Now it faces a serious threat.

A Class I landfill has been proposed near Bear Creek in Oneida. That creek flows directly into the Big South Fork. Any landfill carries risk. The question is whether this is the right place to take that risk

Given the proximity to a protected watershed, it clearly isn’t.

And the concern isn’t just location, it’s process.

This proposal relies on an older landfill permit from 2010. Instead of starting fresh under today’s standards, the effort appears to lean on that earlier approval as a pathway forward. That raises real questions about whether this project is being evaluated with the full weight of modern environmental expectations.

The land itself adds another layer of concern.

The Big South Fork region has complex hydrology. Water doesn’t just move across the surface, it moves through the ground, through fractures in the rock, and through interconnected systems that are difficult to predict. Flooding can be rapid and dramatic. In a landscape like that, contamination is harder to contain and its impacts harder to reverse.

That’s not theory. That’s the reality of karst terrain.

And the people who live there understand it.

The City of Oneida and Scott County have both exercised their legal authority under Tennessee law to reject this landfill. The Tennessee Senate has taken action to block it.
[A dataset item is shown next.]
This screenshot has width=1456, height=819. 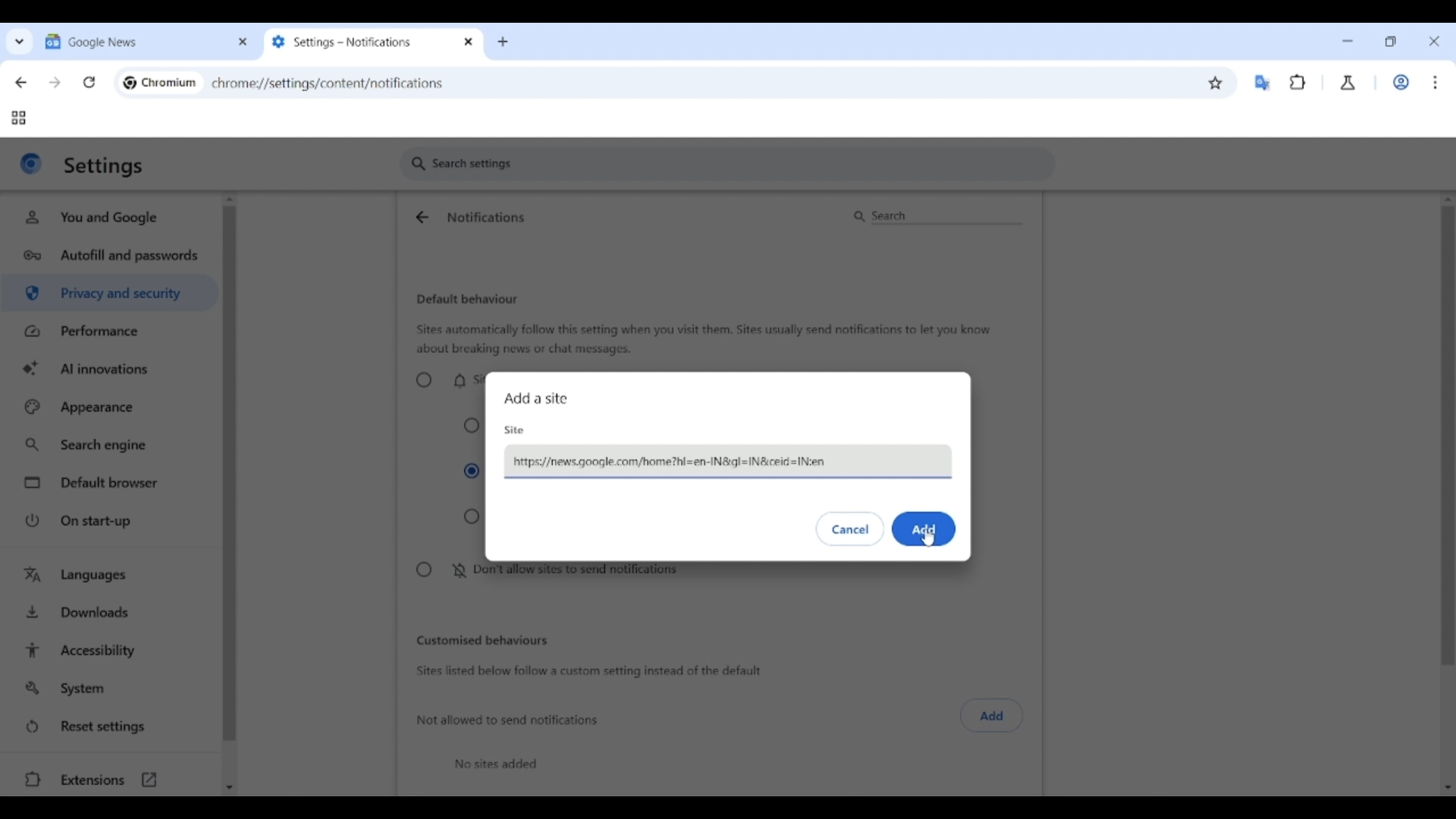 What do you see at coordinates (815, 82) in the screenshot?
I see `Search Google or enter web link` at bounding box center [815, 82].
Local communities are not waiting around, they’re organizing.

The fight against the expansion and development of the Roberta Landfill (specifically Phase II) in Scott County, Tennessee, is being led by a combination of grassroots citizen groups and a formal coalition of local governments.
The grassroots groups:

  • Cumberland Clear: A non-profit corporation formed by Scott County residents to organize a grassroots campaign. They have retained Nashville-based environmental lawyer Elizabeth Murphy to challenge the legality of the permit applications
  • The Transparent Bridge Initiative: Co-founded by residents to provide public information, livestream government meetings, and deliver petitions. They focus on transparency and uniting residents of both Scott County, TN, and McCreary County, KY.
  • Don’t Trash Scott County: A large citizens’ coalition (with a significant Facebook presence) that focuses on the environmental risks to Bear Creek and the impact on local property values and health.

The Scott and McCreary County Environmental Coalition is a unified body formed by local municipalities and county governments, including:
● Scott County, TN
● McCreary County, KY
● Town of Oneida, TN
● Town of Huntsville, TN
● Town of Winfield, TN

This isn’t abstract. It’s local. It’s immediate.
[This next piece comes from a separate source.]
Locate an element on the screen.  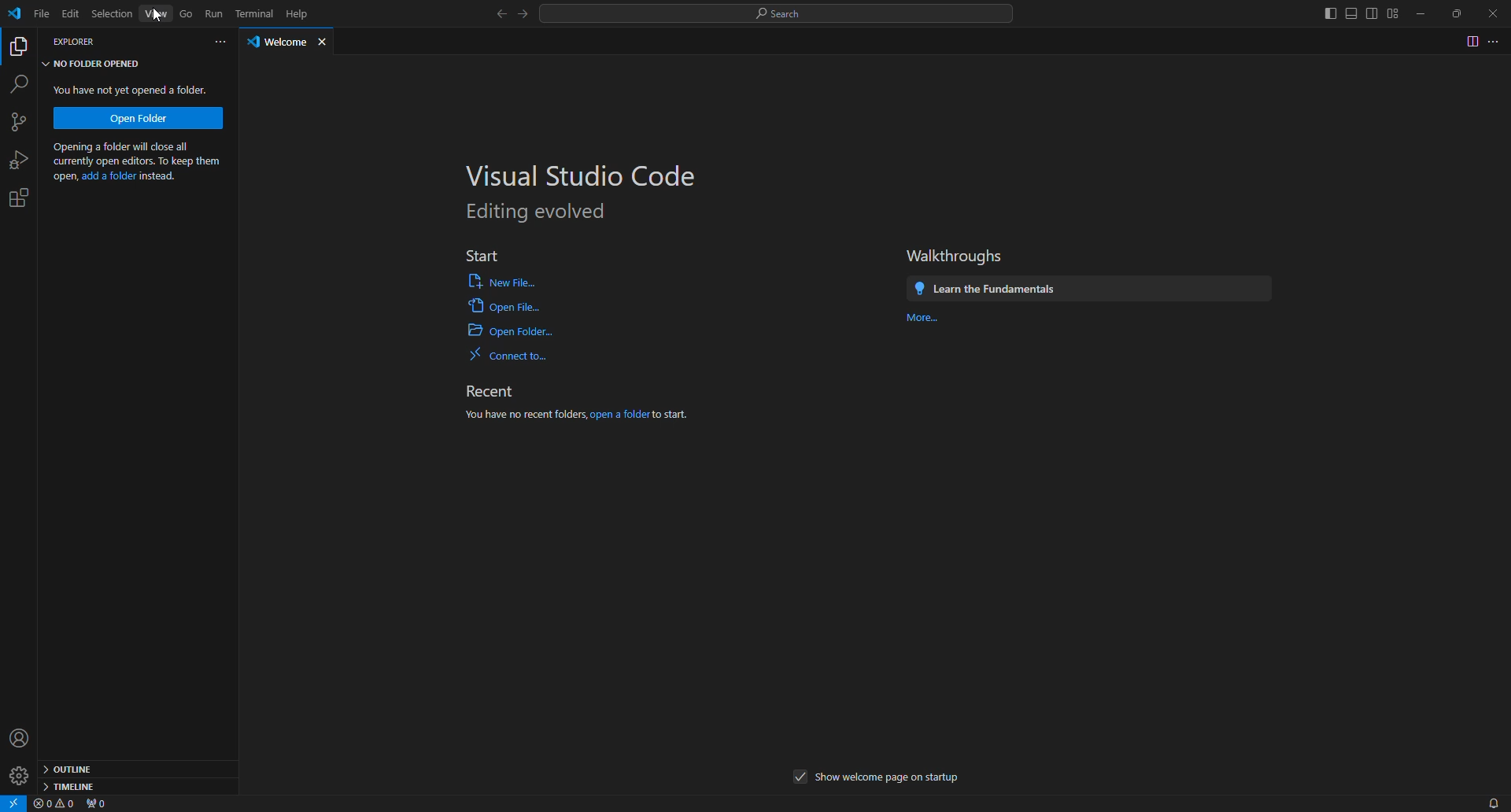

And it raises a bigger question:

Are our public lands something we protect or something we negotiate away when it’s convenient?

Because once you set the precedent that older approvals can override current realities, you open the door to more decisions like this. Decisions that trade long-term stability for short-term gain.

We don’t get many chances to step in before damage is done.

This is one of those moments.

Our lands, our bucolic landscapes, our waterways, our shared inheritance, are not for sale.